Il timore è la delocalizzazione: “Dall’azienda ci hanno fatto capire che le lavorazioni a basso valore aggiunto verrebbero fatte in un nuovo stabilimento in Macedonia. Ma se una lavorazione a basso valore va via, quali sono quelle ad alto valore aggiunto che partono da noi?”. E in effetti se lo stabilimento nuovo non parte e non si specifica che cosa farebbero i lavoratori quando Monghidoro verrà chiusa, è lecito il dubbio che l’azienda non abbia chiaro il suo futuro, o che non lo voglia dire.

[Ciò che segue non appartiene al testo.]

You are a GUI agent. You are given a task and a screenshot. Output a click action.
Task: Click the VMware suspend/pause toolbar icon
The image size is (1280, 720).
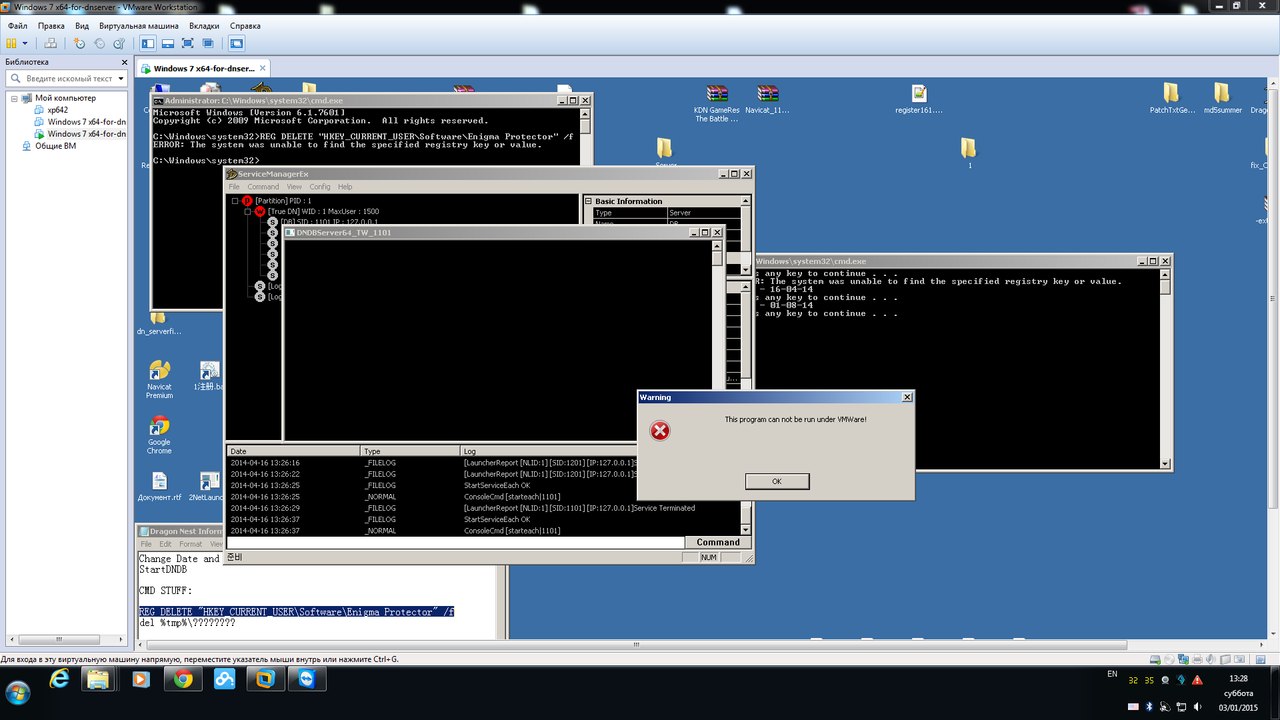coord(11,44)
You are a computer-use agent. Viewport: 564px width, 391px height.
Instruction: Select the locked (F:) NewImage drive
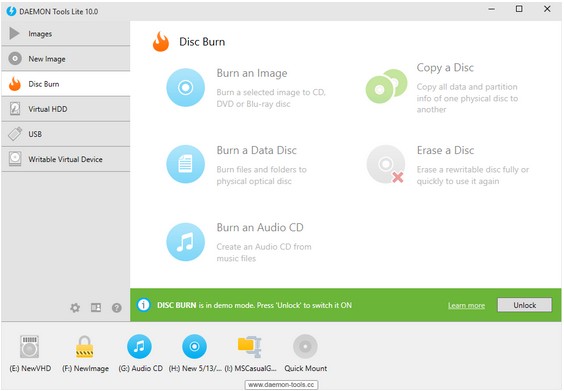(85, 346)
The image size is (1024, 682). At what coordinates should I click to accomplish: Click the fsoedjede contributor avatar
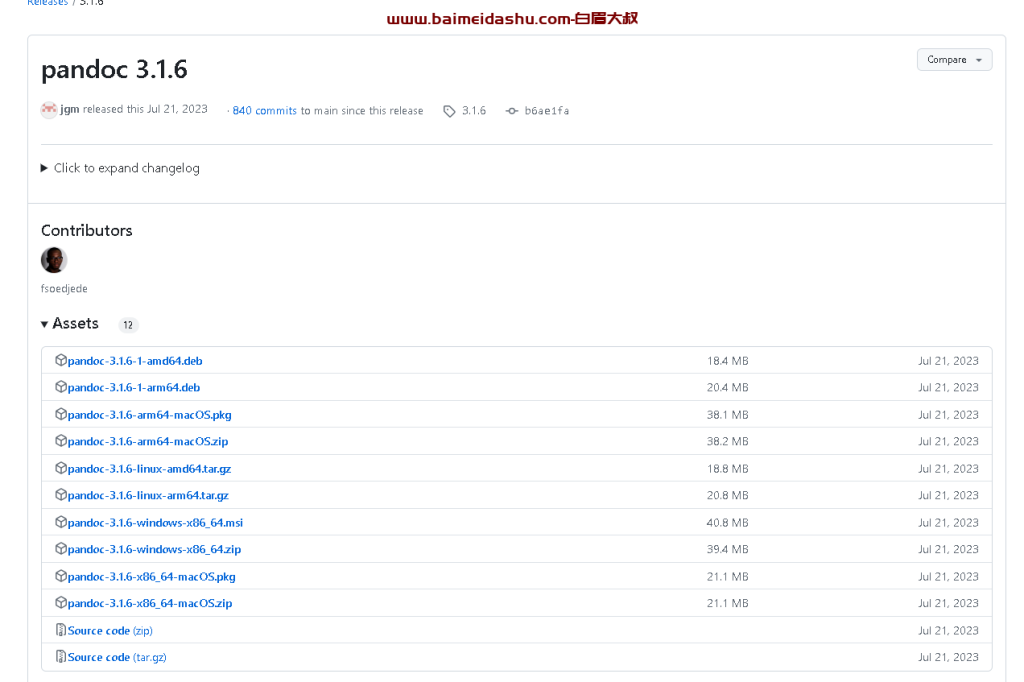tap(53, 259)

Sulla questione delle delocalizzazioni Papignani propone la via delle penali per le aziende che arrivano e subito scappano dall’Emilia Romagna. È il caso di quelle società che fanno incetta di finanziamenti per aprire produzioni, comprano stabilimenti a basso costo dai comuni con la promessa di posti di lavoro e poi vanno via dopo pochi anni, delocalizzando e magari facendo lauti guadagni sulla vendita di quei terreni che lasciano. La linea di Papignani è questa: “Se un’azienda si prende un impegno con il territorio e poi dopo pochi anni lo disattende andando via deve pagare dazio a quel territorio. Non ci sono leggi che lo prevedano, ma ho già messo i miei legali al lavoro per lavorare su questa proposta”. L’idea è quasi quella dell’“esproprio”.

Secondo il leader Fiom bolognese una delle soluzioni potrebbe per esempio essere quella secondo cui le aziende che abbandonano, tradendo la fiducia di una popolazione, lascino gratuitamente o a basso costo lo stabilimento a un’azienda che continui la produzione. “Troppe ditte stanno chiudendo e le cose vanno risolte prima che sia troppo tardi”, spiega Papignani che poi lancia un messaggio sibillino alla Regione: “A meno che non si pensi che queste produzioni è giusto perderle. Ma ce lo dicano chiaramente”.

Sul fronte delle delocalizzazioni intanto un fronte molto caldo potrebbe aprirsi alla Bonfiglioli. L’azienda che produce riduttori meccanici con sede a Lippo di Calderara, secondo Gianni Scaltritti, segretario regionale della Fiom, “potrebbe vedere trasferiti pezzi delle sue produzioni all’estero, in Vietnam e Slovacchia”.

Intanto oggi, anche per protesta contro la manovra finanziaria del Governo in approvazione, decine di aziende metalmeccaniche si sono fermate per scioperi più o meno lunghi. “Il mondo non finisce a luglio. Mi auguro che i lavoratori inizino a incazzarsi” ha concluso Papignani.